Source extract >>
--------------------

Statistical Errors and Bias

Sampling error, non-sampling error, bias vs variance

Errors threatening measurement accuracy in research fall into two main categories: sampling error and non-sampling error. Sampling error is random variation arising from observing only a subset of a population; it shrinks as sample size increases. Non-sampling errors encompass coverage, nonresponse, measurement, and processing problems that larger samples do not reduce. Bias is systematic deviation from the true value, while variance is random spread around an estimate. The total survey error framework organizes all these error sources into a coherent structure for evaluation and reduction.

Core Concepts: What Is Error?

Statistical error refers to the difference between an estimate and the true value it is meant to represent. This difference decomposes into two components: bias and variance. Bias indicates that an estimate systematically deviates from the true value — the error accumulates in the same direction across repeated measurements. Variance measures how much estimates fluctuate randomly from sample to sample. Mean squared error (MSE) combines both components: MSE = Bias² + Variance. A good estimator minimizes both; in practice, however, reducing one often increases the other, a tension known as the bias-variance trade-off.

--------------------

Requirements >> Continue the passage on statistical error and bias, starting after its last sentence.

Records provided >>
--------------------

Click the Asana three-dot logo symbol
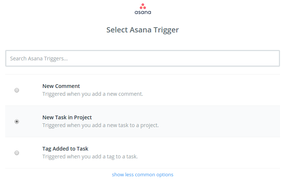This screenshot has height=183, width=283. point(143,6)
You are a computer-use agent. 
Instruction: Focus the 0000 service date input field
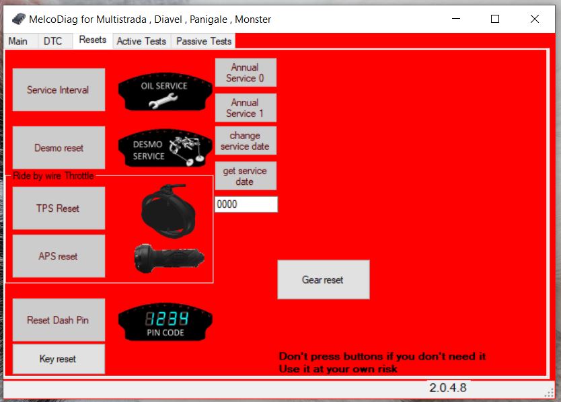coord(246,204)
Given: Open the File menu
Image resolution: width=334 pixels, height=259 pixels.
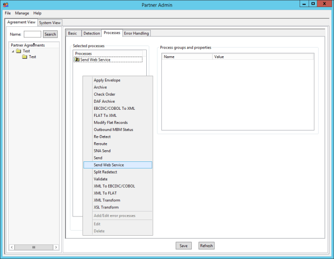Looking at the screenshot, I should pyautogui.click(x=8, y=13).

--------------------

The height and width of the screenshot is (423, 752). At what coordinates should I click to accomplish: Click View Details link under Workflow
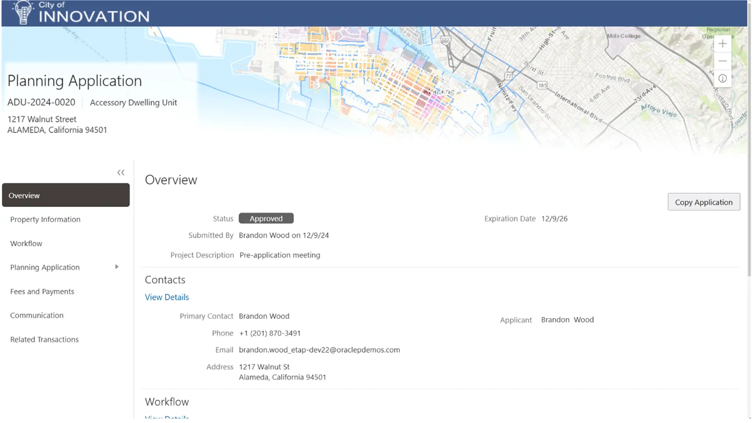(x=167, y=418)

--------------------

Output >>
Sampling Error vs. Non-Sampling Error

Sampling error is the random fluctuation that arises from observing only a sample rather than the entire population. The standard error formula SE = σ/√n makes this relationship concrete: as sample size n increases, the error decreases. Non-sampling errors comprise coverage error (some population units missing from the sampling frame), nonresponse error (selected units not participating), measurement error (incorrect values due to questionnaire or instrument problems), and processing error. These errors do not shrink with larger samples; instead, they are controlled through careful study design and rigorous field protocols.

Common Sources of Bias

Selection bias arises when the sampling process produces a group that does not represent the target population; volunteer-based samples are a classic example. Measurement bias occurs when respondents systematically provide incorrect answers due to factors such as social desirability effects or poorly worded questions. A confounder is a third variable associated with both the independent and dependent variables; when uncontrolled, it distorts causal inference. Survivorship bias results from including only observable units in the analysis while excluding those that have failed or dropped out, leading to systematically optimistic conclusions.

Importance in Research Practice

The Total Survey Error (TSE) framework consolidates the error types described above under a single evaluative scheme, enabling researchers to allocate resources deliberately across error sources. A large sample does not automatically eliminate bias; millions of observations collected with a biased instrument can produce more misleading results than a small but unbiased sample. Reliable research therefore requires identifying and minimizing bias sources before seeking to increase sample size. Explicitly distinguishing error types in research reports — rather than reporting a single summary statistic — substantially increases the credibility and interpretability of findings.

Key thinkers

Robert M. Groves (1948–)One of the principal architects of the total survey error framework and co-author of foundational texts on survey methodology.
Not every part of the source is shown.